- Church: Roman Catholic
- Archdiocese: Uppsala
- Appointed: 1438
- In office: 1438–1448
- Predecessor: Olaus Laurentii
- Successor: Jöns Bengtsson Oxenstierna
- Previous post: Bishop of Växjö (1426–1438)

Orders
- Rank: Metropolitan Archbishop

Personal details
- Born: 1380s Floda, Södermanland, Sweden
- Died: 17 February 1448

= Nicolaus Ragvaldi =

Archbishop of Uppsala from 1438 to 1448

Nicolaus Ragvaldi (Nils Ragvaldsson; early 1380s – 17 February 1448) was the bishop of Växjö and the archbishop of Uppsala in Sweden from 1438 to 1448. He is known as an early representative of the Gothicist tradition.

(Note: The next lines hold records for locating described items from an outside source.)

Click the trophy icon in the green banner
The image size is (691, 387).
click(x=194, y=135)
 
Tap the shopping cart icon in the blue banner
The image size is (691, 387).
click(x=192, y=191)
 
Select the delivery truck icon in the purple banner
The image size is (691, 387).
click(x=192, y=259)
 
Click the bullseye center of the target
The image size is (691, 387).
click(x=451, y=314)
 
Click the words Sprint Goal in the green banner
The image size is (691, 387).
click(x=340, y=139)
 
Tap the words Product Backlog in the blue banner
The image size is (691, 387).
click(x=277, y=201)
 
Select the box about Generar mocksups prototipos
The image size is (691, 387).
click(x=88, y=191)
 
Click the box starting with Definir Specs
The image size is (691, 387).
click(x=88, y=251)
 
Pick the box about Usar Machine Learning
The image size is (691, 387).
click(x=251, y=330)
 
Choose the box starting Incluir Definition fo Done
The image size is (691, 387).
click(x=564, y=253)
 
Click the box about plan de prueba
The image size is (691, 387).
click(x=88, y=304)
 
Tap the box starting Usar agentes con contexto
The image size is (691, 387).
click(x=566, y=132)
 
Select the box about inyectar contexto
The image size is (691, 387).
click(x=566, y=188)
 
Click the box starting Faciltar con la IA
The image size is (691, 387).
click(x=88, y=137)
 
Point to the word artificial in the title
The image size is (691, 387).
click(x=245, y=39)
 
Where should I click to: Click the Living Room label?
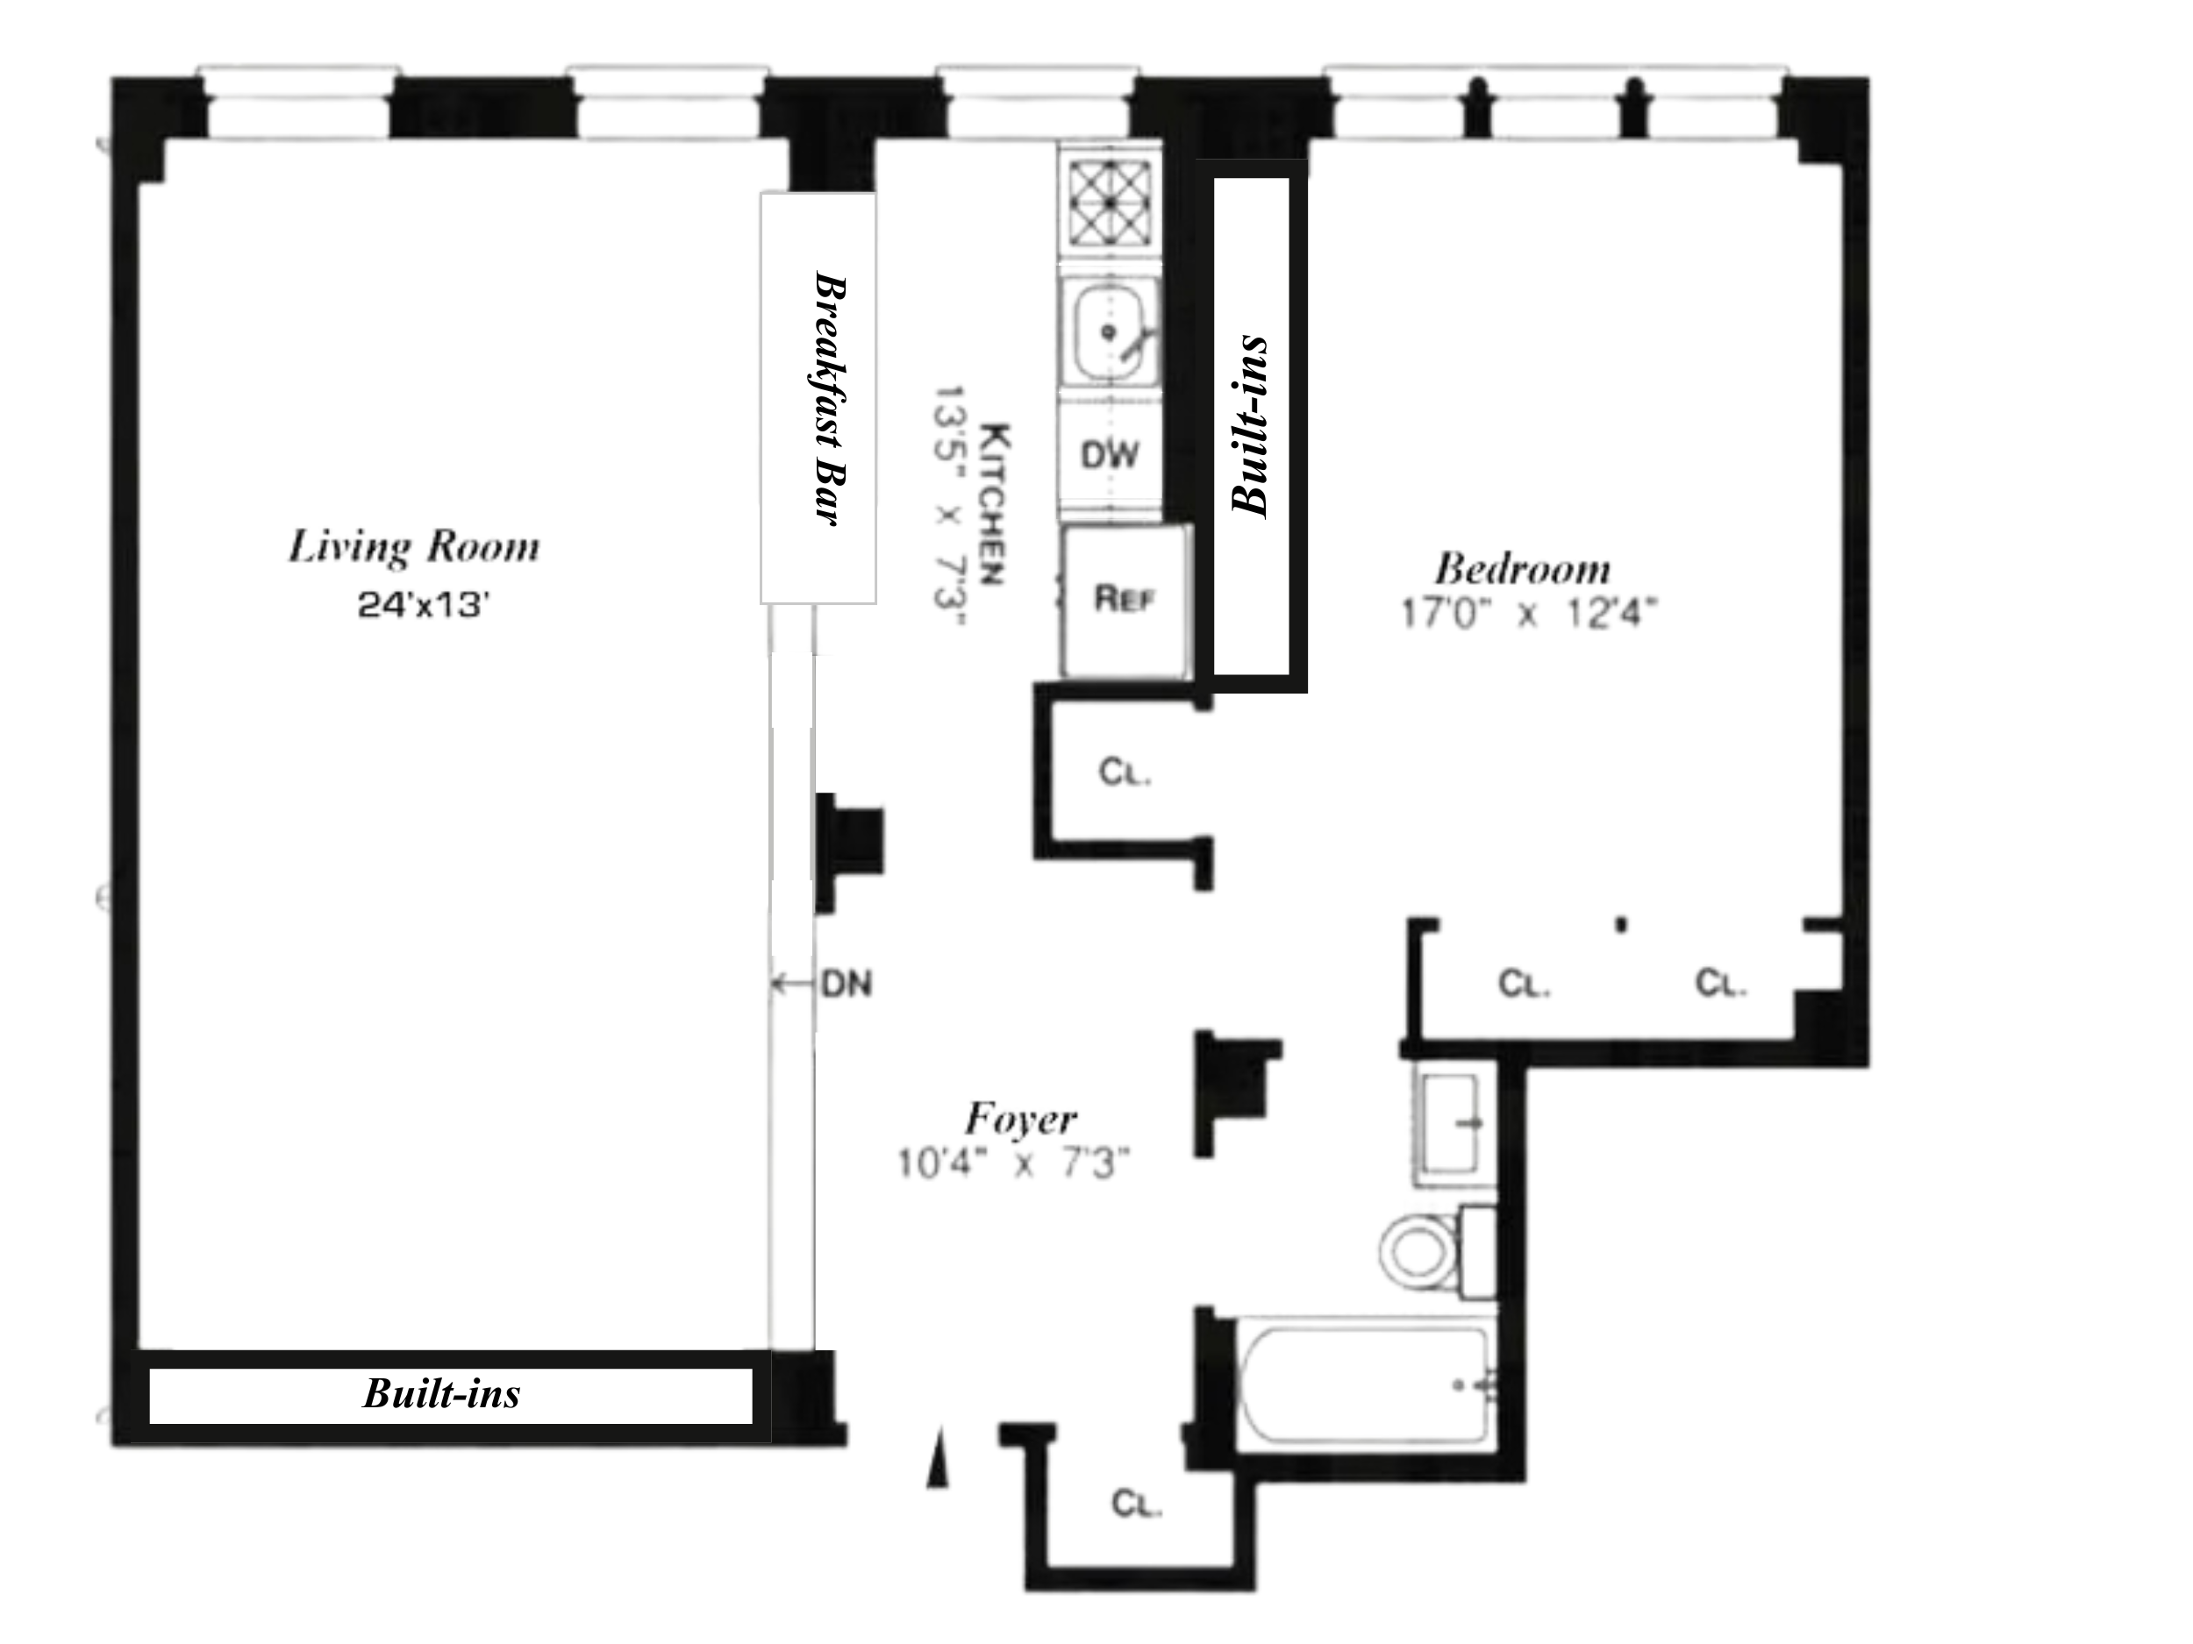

On 12 November 1434 he held a speech at the council of Basel, where he argued that the Swedish monarch, Eric of Pomerania, was a successor to the Gothic kings, and that the Swedish delegation deserved senior rank. The Spanish delegation responded with a claim of seniority because of the Visigoths. Notes of these speeches were written down and preserved, and included by Johannes Magnus when he wrote the influential History of the Nordic People about 150 years later. His research results resulted in Gustav Vasa's son styling himself as Eric XIV, although his father disapproved.